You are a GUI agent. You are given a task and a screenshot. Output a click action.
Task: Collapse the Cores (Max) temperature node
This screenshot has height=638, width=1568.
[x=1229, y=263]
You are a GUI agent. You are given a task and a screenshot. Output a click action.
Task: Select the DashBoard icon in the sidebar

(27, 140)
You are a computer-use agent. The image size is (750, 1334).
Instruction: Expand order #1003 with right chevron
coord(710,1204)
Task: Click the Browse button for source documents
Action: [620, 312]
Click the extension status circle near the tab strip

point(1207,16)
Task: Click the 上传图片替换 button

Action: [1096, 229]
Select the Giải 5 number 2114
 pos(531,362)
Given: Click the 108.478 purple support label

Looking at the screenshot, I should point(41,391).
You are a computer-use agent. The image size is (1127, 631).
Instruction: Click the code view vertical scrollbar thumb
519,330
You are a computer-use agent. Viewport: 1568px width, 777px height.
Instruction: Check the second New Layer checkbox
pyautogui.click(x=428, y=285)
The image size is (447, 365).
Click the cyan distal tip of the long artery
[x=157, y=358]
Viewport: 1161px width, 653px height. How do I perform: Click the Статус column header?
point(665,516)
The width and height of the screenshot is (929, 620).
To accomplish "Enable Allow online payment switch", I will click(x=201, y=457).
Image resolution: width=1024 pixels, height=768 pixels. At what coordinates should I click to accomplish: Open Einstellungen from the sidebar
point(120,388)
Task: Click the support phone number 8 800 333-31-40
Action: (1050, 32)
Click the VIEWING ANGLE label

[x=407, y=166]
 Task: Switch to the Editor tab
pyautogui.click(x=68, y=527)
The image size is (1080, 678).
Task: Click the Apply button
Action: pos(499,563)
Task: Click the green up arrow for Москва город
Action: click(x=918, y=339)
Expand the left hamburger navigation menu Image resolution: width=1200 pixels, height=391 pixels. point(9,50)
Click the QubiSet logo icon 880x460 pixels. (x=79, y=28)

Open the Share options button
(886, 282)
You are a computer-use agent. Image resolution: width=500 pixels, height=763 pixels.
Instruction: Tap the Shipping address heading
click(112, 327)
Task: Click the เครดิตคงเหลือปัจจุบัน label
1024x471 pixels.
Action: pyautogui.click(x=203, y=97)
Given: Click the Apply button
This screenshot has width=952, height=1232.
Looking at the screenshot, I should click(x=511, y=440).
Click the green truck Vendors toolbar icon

+ + + + + + +

## What is required:
Go through the data and return each line where the word "computer" appears.

## Task response:
You are a computer-use agent. The image size is (750, 1334).
You are a computer-use agent. The image size is (1127, 631).
You are a computer-use agent. Viewport: 1568px width, 777px height.
You are a computer-use agent. Image resolution: width=500 pixels, height=763 pixels.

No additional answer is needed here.